Be warned, it's going take plenty of time and skill to get there. Final Fantasy IV Advance only offers up its charms over many hours of play, and you'll be doing well to complete it within 30.
You'll encounter many more companions though as you travel through this long, thoroughly engrossing tale, which packs plenty of twists and turns. From friends-turned-enemies to brave bards and precocious, mischievous novice wizard twins, they all have an important role to play. As well as being important for the story progression, each character also brings special attributes to the battles you'll face. For, as you travel through underground tunnels, mountain passes, deserts and forests, you'll constantly trigger random battles.
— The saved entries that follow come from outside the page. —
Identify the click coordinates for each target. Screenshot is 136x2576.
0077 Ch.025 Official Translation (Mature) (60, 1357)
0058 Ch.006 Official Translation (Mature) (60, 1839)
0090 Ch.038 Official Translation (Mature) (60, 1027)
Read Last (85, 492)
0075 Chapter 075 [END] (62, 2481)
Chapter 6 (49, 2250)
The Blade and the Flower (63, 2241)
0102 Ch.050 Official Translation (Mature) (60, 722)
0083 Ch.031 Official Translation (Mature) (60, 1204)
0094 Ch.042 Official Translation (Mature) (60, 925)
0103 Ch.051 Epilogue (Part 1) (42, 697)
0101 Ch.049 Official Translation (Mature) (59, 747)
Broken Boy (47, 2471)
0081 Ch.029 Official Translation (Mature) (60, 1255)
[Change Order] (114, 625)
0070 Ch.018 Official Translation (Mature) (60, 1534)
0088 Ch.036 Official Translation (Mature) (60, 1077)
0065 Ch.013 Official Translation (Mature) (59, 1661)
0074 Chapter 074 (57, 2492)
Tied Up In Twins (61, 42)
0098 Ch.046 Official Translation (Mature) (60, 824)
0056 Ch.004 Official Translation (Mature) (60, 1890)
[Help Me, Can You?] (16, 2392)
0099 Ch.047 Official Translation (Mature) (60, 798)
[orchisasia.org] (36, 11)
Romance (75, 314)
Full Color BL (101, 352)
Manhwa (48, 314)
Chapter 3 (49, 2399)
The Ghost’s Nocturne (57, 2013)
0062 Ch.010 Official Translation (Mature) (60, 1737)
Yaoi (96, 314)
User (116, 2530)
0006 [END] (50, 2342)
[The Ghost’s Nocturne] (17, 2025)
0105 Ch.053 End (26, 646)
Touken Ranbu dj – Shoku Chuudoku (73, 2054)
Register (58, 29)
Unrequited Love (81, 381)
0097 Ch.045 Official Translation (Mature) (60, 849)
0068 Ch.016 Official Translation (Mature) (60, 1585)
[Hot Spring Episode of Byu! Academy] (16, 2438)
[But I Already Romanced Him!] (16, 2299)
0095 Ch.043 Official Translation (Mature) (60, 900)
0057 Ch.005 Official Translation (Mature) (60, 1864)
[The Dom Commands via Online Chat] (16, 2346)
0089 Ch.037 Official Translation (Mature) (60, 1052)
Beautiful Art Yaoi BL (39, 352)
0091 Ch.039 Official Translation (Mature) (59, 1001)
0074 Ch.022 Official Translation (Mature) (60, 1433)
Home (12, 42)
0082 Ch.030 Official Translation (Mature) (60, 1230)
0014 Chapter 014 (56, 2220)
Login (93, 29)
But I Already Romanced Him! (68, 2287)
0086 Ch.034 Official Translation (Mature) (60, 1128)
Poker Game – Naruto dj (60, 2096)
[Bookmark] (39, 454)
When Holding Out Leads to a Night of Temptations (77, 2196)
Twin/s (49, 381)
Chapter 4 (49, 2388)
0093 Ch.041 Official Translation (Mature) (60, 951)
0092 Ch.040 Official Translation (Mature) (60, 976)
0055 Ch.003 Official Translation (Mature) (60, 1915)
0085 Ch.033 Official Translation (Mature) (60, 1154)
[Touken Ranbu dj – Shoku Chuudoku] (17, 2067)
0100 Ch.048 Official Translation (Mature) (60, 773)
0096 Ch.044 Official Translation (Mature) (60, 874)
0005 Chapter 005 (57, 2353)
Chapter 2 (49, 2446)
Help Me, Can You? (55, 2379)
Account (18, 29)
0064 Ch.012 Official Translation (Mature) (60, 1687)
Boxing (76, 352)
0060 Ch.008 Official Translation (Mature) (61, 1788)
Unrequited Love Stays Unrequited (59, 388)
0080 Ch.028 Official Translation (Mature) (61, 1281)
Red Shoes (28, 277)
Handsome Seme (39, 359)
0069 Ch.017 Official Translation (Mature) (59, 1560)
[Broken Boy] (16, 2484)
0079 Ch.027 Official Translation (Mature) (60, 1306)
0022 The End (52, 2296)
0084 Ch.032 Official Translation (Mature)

Every region has its own selection of monsters and foes that Cecil, together with the companions in his group at the time, must overcome. With a battle started, each character takes it in turns to make their moves, with the order sorted by an individual's attack speed. The specific choice of the attack - some characters are best at physical assault, while others in your team will be most effective either with offensive spells or defensive magic - is down to you.
The battle continues like this until one side is defeated. Victory increases your experience points and accumulated money, with the cash (called gils) being accepted in any towns you enter in return for better armour, weapons and other items.
And it's this combination of the freedom and skill you'll need in choosing battle tactics (do you scan the enemy first, for instance, to find out their weaknesses, even if it means not attacking them for a turn?), combined with the slowly unfolding plot, which will keep you wanting and playing more.
Of course, if you prefer fast moving action games, Final Fantasy IV Advance, with its simple-yet-cute graphics, often annoyingly random encounters and sometimes confusing geographical hints - you can easily get lost trying to figure out where to go next - probably isn't for you.
But for everybody else, even those who may have played it before on the SNES or PlayStation (this version has upgraded graphics, better translation and some new unlockable features), there's a depth of enjoyment to Final Fantasy IV Advance - even pathos - that few other games can match. Get it and it will stay in your GBA or DS for weeks, if not months.